Sunday, January 25, 2009

First page of my book(a.k.a. - prelude to the best thing to happen to illinois

It has always been brought to my attention that I was someone unique. From the first memory that I have, being 5 years old and listening to my sister's slumber party in the other room, to my last memory, being told that someone "doesn't want any trouble" in the lavatory. This life that I have led for the past 20 years has been nothing less than a rampage of confusions, decisions, and consequences. Where as others would like to blame their lives on bad luck, I'd like to take what blame there is on myself. Of course some will say that I am "not entirely to blame", to which I say "How can I be sure?" Other's describe me as funny, nice, generous, and ridiculous. My soul speaks of myself the best. I am a self-loathing egotistical manic depressant.
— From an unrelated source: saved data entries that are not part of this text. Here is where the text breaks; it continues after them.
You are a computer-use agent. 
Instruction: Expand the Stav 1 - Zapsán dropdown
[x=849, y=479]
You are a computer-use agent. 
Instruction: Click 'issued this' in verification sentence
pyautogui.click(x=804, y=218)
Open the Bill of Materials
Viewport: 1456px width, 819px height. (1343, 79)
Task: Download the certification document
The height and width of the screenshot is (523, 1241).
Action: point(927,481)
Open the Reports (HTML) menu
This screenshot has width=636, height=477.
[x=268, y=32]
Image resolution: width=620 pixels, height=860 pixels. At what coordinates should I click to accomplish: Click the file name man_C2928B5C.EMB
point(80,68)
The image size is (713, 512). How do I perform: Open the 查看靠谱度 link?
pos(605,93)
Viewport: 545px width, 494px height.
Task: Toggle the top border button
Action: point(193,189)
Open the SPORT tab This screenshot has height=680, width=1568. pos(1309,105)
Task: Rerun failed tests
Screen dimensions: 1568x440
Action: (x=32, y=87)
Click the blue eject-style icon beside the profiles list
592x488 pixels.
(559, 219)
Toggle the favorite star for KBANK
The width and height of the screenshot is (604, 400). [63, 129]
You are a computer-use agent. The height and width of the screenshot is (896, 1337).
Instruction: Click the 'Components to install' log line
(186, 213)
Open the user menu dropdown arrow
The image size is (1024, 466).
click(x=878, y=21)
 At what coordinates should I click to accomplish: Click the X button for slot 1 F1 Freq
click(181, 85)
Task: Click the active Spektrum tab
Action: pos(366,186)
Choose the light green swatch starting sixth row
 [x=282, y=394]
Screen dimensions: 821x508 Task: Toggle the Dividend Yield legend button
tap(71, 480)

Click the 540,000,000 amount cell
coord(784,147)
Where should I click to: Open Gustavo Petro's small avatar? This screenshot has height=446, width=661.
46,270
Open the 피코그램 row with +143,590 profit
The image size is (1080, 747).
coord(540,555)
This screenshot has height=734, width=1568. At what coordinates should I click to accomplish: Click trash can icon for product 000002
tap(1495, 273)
I guess one could say that I almost started to believe myself somewhere in there. With a childhood that was nothing less than lonely, I found myself looking to myself for purpose and relevance.

I guess one could say that I never found that. With a family that was nothing less than uplifting, I found myself running away from the things that were important.

I guess one could say that things never change. With a friend that was nothing less than brother, I found myself lying to my kin.

A bi-polar catastrophe of wit and ferocity.

I guess one could say that I almost started to believe myself somewhere in there. With a lover who gave me contentment, I found myself pushing away from how life was intended.

A lying saint with mixed intentions.

I guess one could say that I started to believe myself somewhere in there.

If I were you, I would just give up.